Your Brain on Drugs
Advances in the science of addiction are continuously providing an invaluable window of insight into the complex, often mysterious affects that various drugs have on the human brain. While no part of the human body escapes these affects, it is the brain that suffers the first, and perhaps most dramatic consequences of drug usage.
Weighing in at a mere three pounds with hardly more mass than an average grapefruit, this handful of wrinkled substance is responsible for the coordination of every physical function. In addition to this phenomenal task, the brain facilitates intellect, emotion and behavior. It stores more memory than a super computer, operates at lightning speed and made possible such marvels as the Eiffel Tower, space shuttle, Golden Gate Bridge, Mona Lisa and the Constitution of the United States.

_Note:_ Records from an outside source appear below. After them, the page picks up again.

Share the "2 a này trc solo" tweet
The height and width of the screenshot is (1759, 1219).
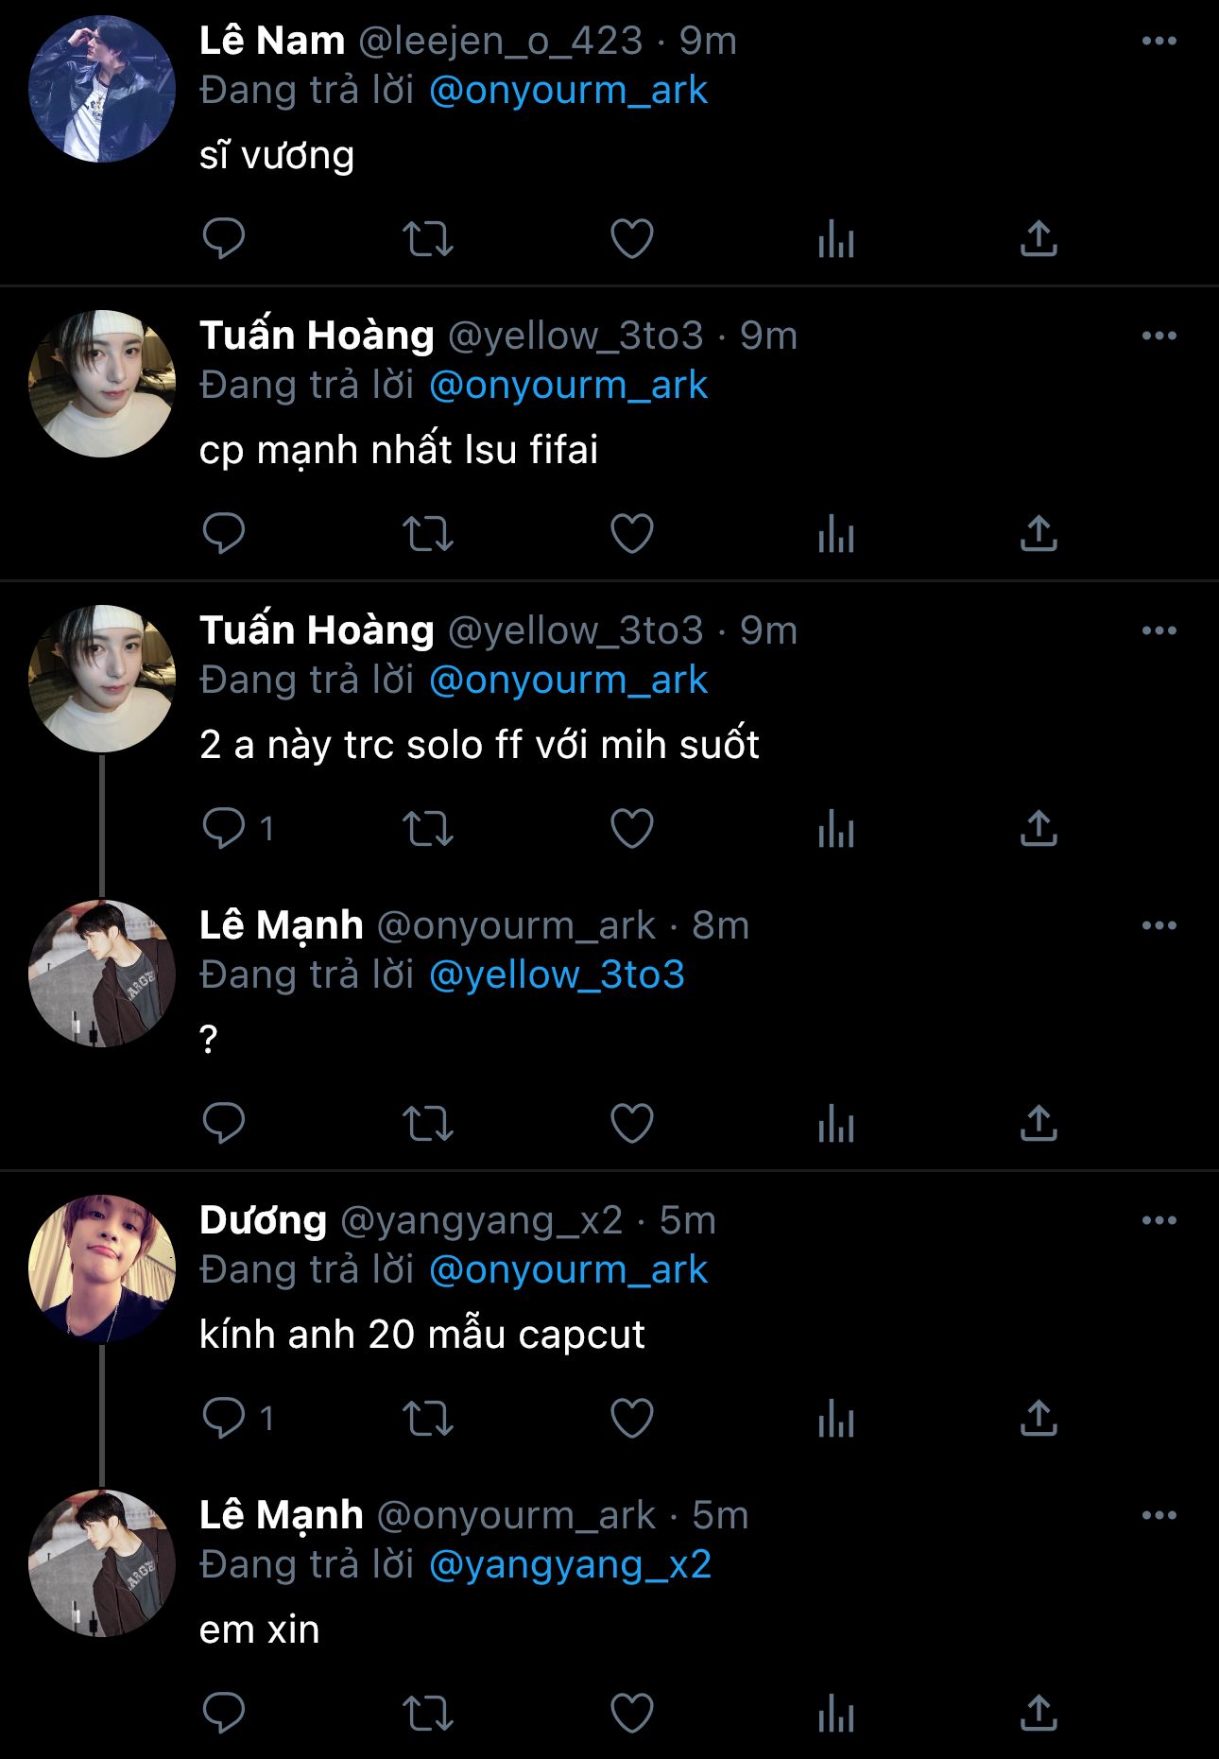click(x=1038, y=828)
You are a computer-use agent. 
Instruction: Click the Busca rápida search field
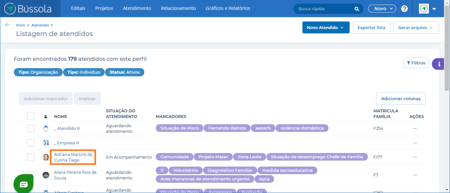click(x=324, y=9)
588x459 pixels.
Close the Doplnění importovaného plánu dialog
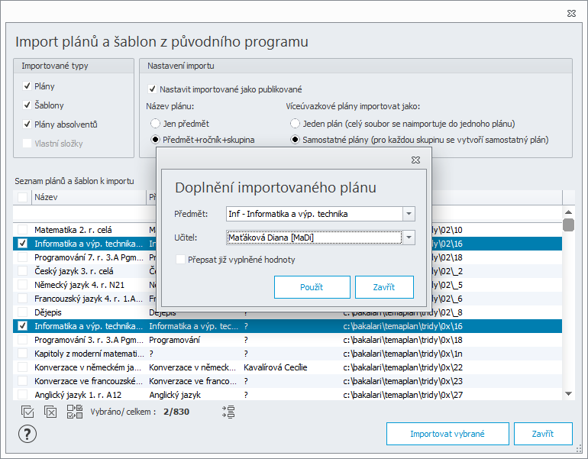(415, 160)
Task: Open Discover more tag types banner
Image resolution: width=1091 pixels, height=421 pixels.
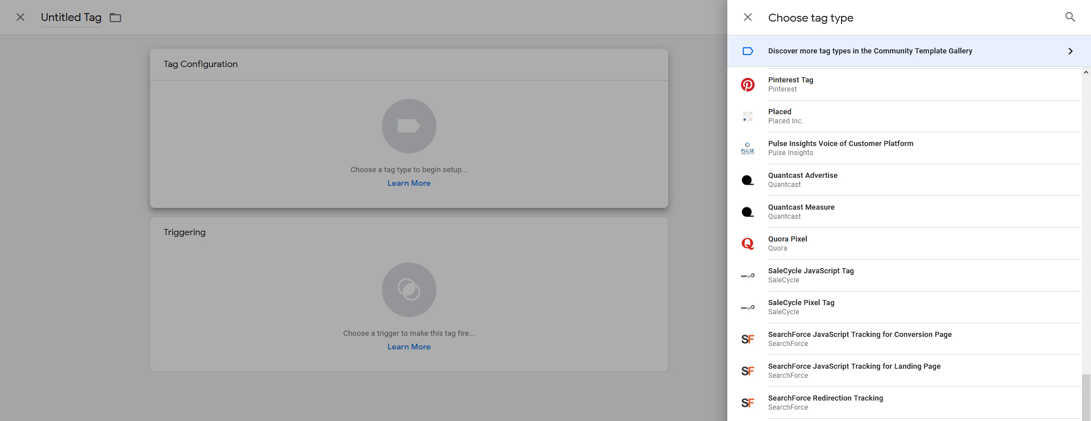Action: 909,51
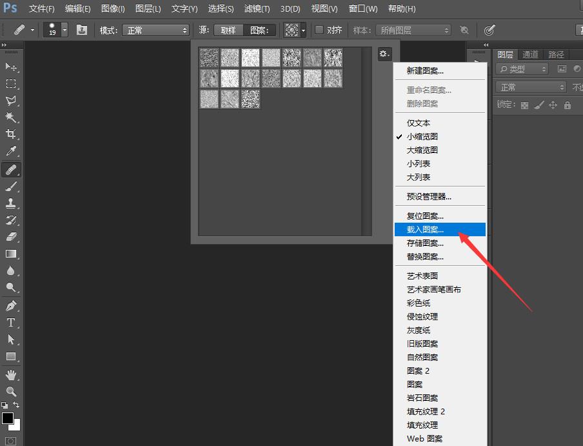Select the Clone Stamp tool
Screen dimensions: 583x446
(12, 203)
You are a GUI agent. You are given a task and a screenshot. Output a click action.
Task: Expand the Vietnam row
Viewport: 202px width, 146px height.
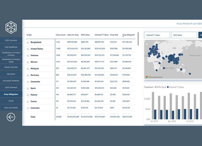click(x=28, y=56)
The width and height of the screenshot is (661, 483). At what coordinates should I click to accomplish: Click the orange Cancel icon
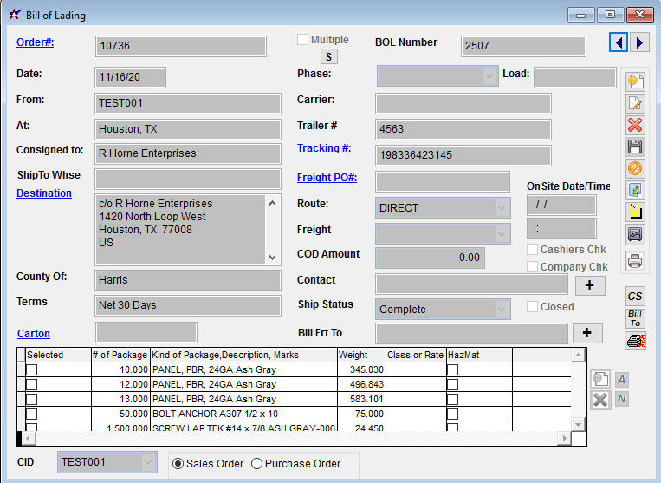(635, 168)
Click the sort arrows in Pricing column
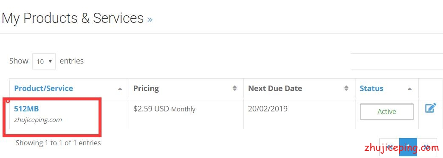 point(234,88)
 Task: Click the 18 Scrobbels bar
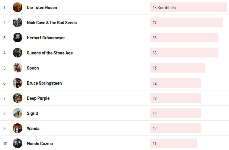(188, 8)
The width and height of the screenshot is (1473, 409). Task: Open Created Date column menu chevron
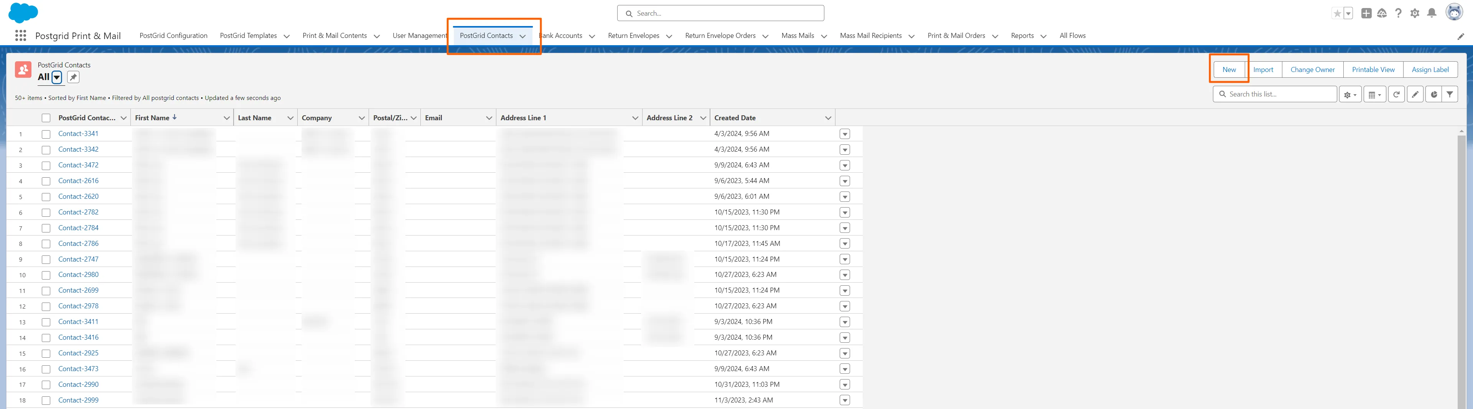pyautogui.click(x=827, y=118)

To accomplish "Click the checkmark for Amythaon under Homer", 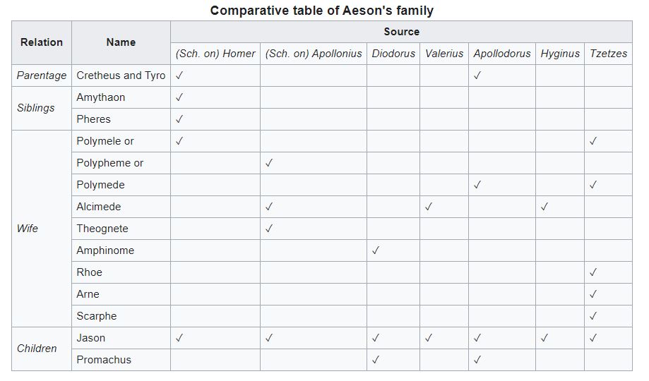I will tap(179, 97).
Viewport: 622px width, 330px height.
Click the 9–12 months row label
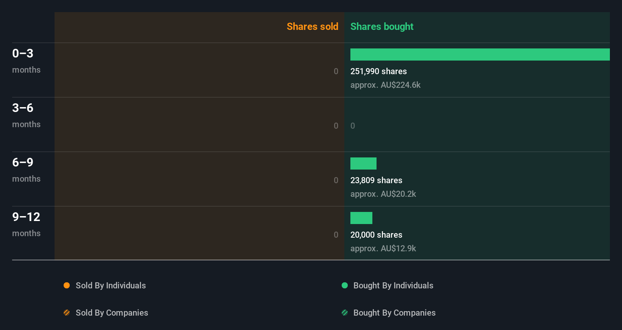[x=26, y=224]
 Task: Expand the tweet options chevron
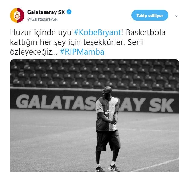point(176,16)
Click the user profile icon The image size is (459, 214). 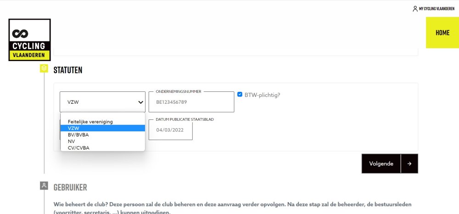[415, 8]
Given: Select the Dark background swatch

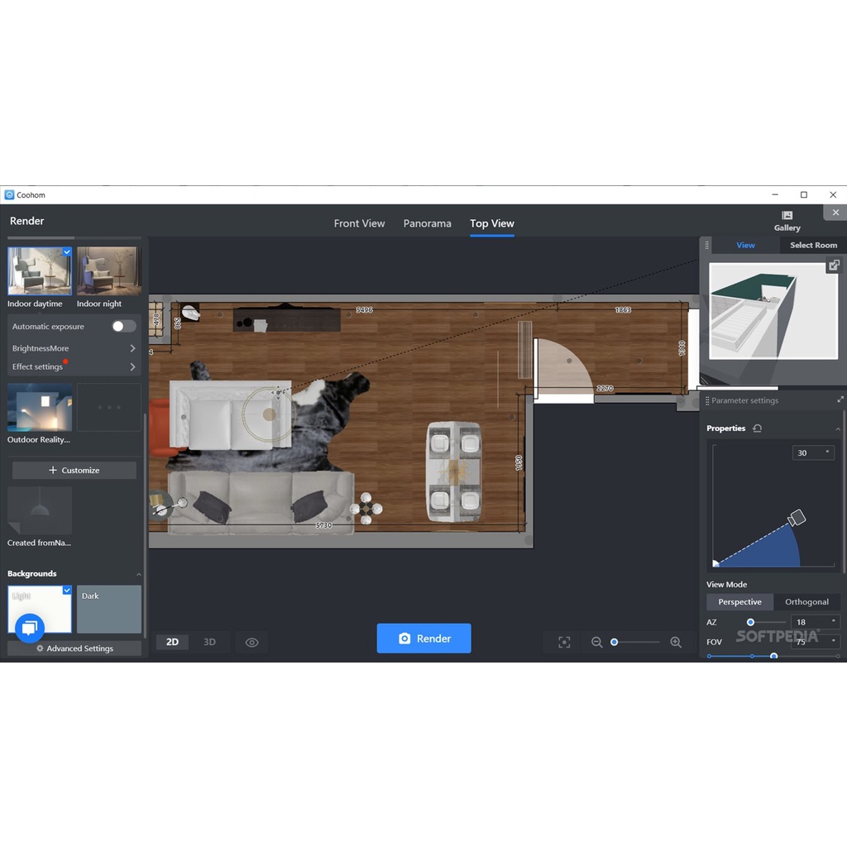Looking at the screenshot, I should [x=108, y=609].
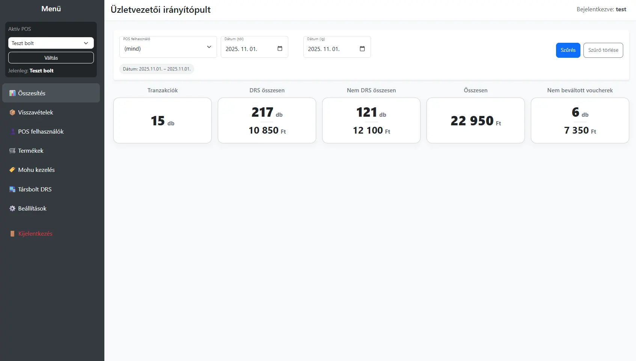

At the fundamental level, the human brain is comprised of three primary structures, or systems:
The Brain Stem
The Limbic System
The Cerebral Cortex
The brain stem is responsible for such functions as heart rate, respiration, reflex and sleep. The limbic system is a composition of several subsystems responsible for emotion, motivation and memory. The cerebral cortex, an outer layer of matter no more than an eighth of an inch thick, covers the outer surface of both left and right hemispheres of the brain. This region facilitates the higher intellectual functions such as thought, reason, judgment, decision making and most complex behaviors.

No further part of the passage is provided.